__GIVEN DATA__:
++++++++++
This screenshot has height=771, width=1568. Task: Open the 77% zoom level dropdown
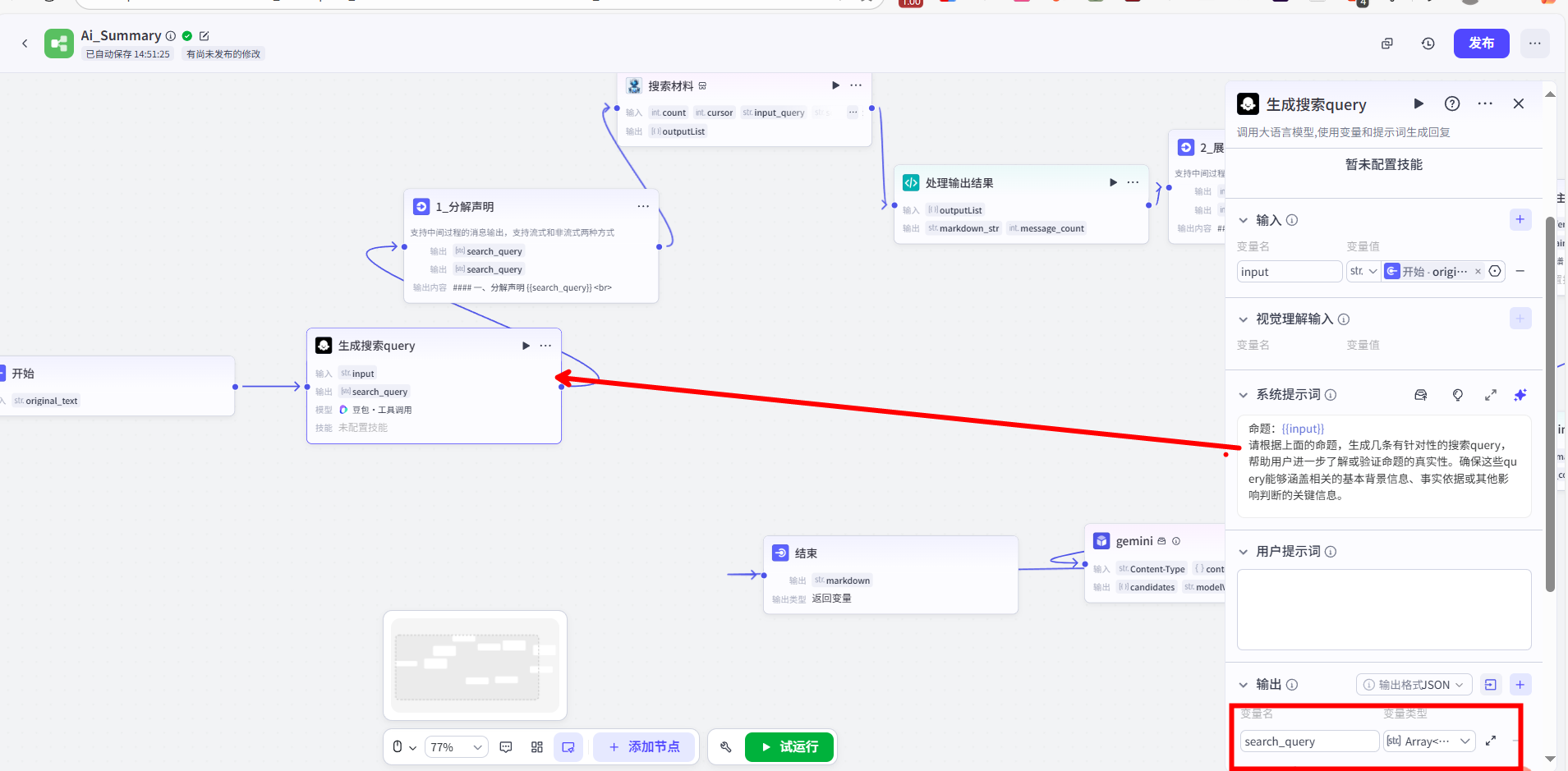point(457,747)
++++++++++
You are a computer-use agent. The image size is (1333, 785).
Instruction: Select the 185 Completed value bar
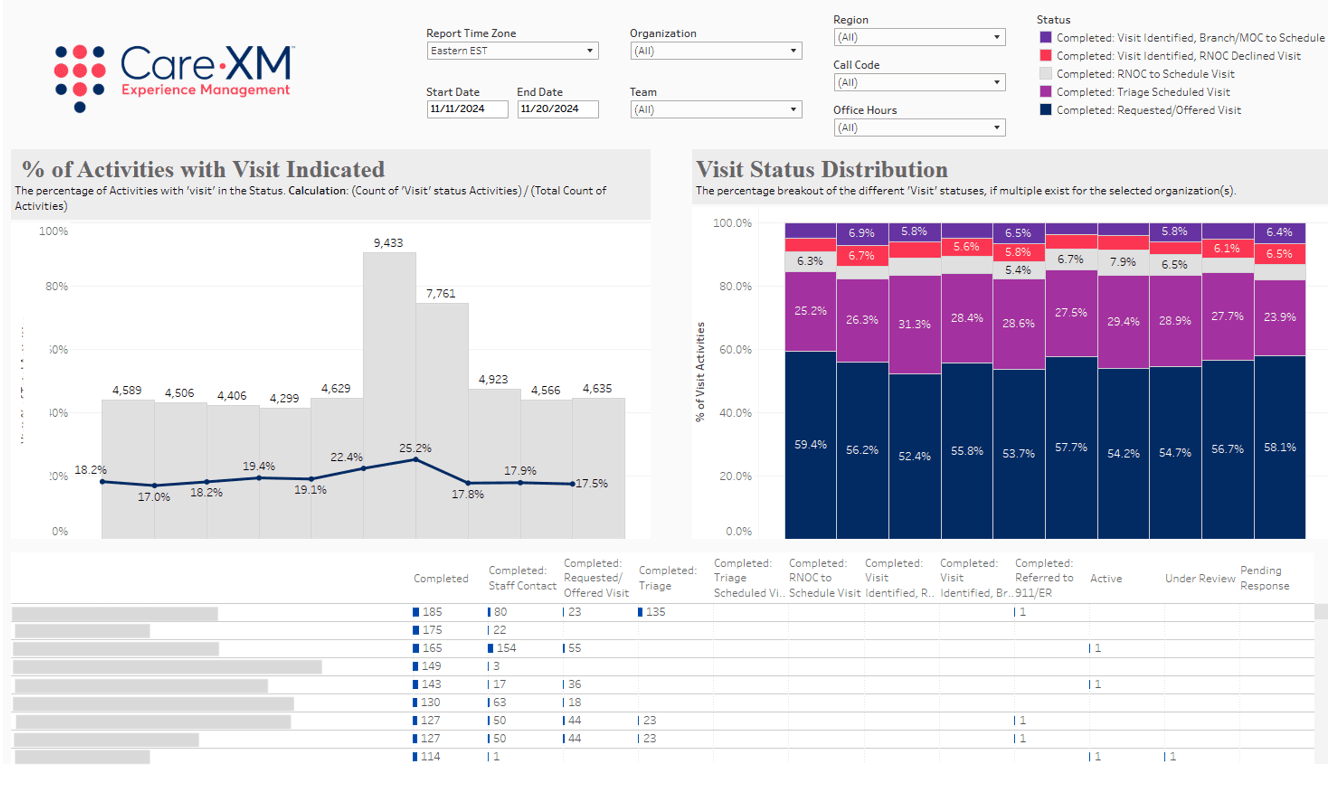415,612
++++++++++
__AIM__:
Copy the material above from the line with "This screenshot has" to the line with "point(457,747)", leaving out the pictures.

__COMPLETE OUTPUT__:
This screenshot has height=771, width=1568. Task: Open the 77% zoom level dropdown
point(457,747)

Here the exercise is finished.